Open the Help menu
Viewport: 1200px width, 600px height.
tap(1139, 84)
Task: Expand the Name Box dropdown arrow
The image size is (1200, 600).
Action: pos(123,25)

+ + + + + + +

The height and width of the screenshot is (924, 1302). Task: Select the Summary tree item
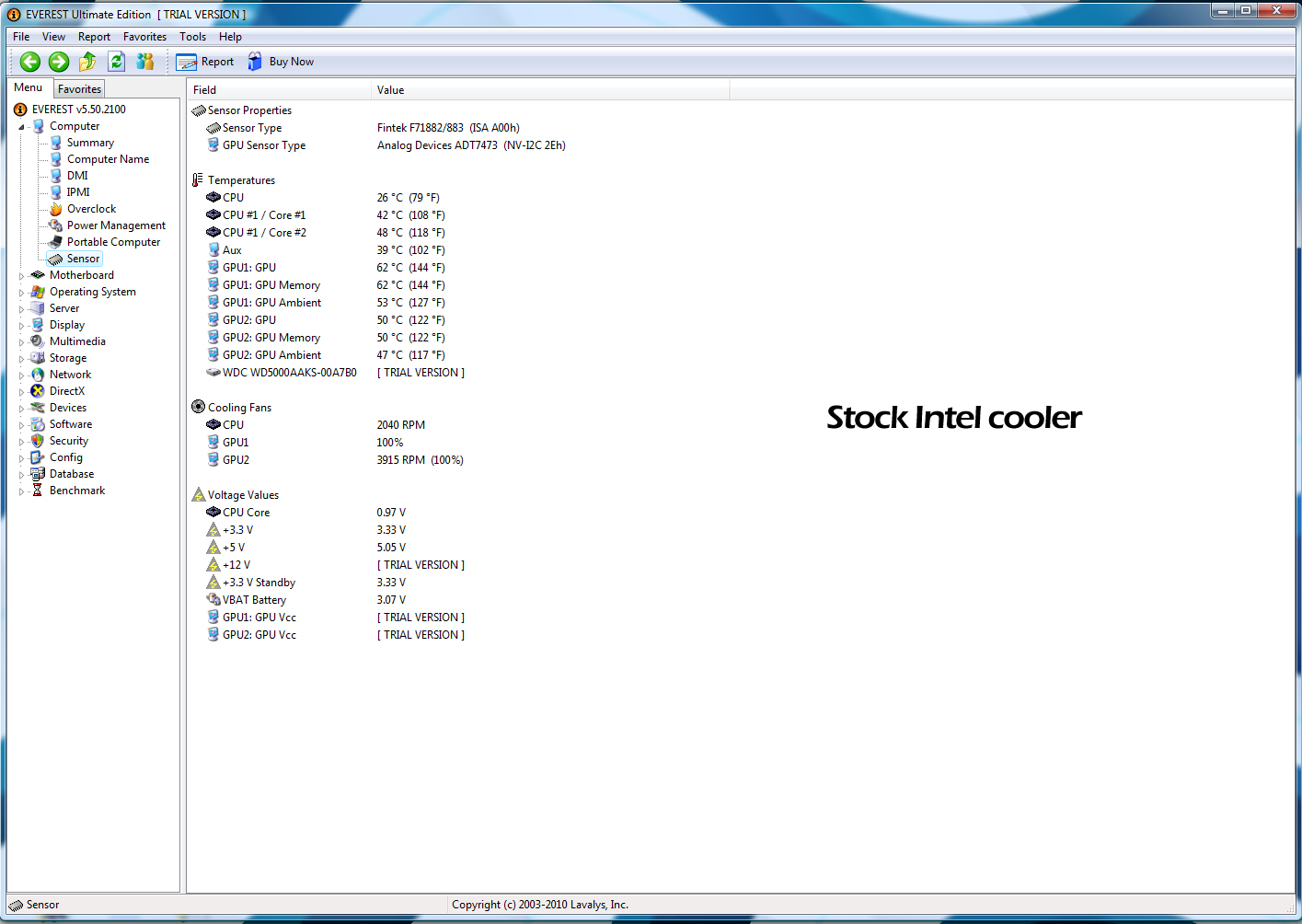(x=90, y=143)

+ + + + + + +

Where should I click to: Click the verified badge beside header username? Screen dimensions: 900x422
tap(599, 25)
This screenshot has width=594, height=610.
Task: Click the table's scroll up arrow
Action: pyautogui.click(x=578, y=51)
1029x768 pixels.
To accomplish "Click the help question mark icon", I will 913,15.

+ + + + + + +

What are the lines above, starting at the one with "Where should I" and ending at the one with "1029x768 pixels."? Give them again exactly, and only them.

● Reply
Where should I click to: Click the verified badge beside header username? Screen dimensions: 900x422
tap(599, 25)
This screenshot has width=594, height=610.
Task: Click the table's scroll up arrow
Action: pyautogui.click(x=578, y=51)
1029x768 pixels.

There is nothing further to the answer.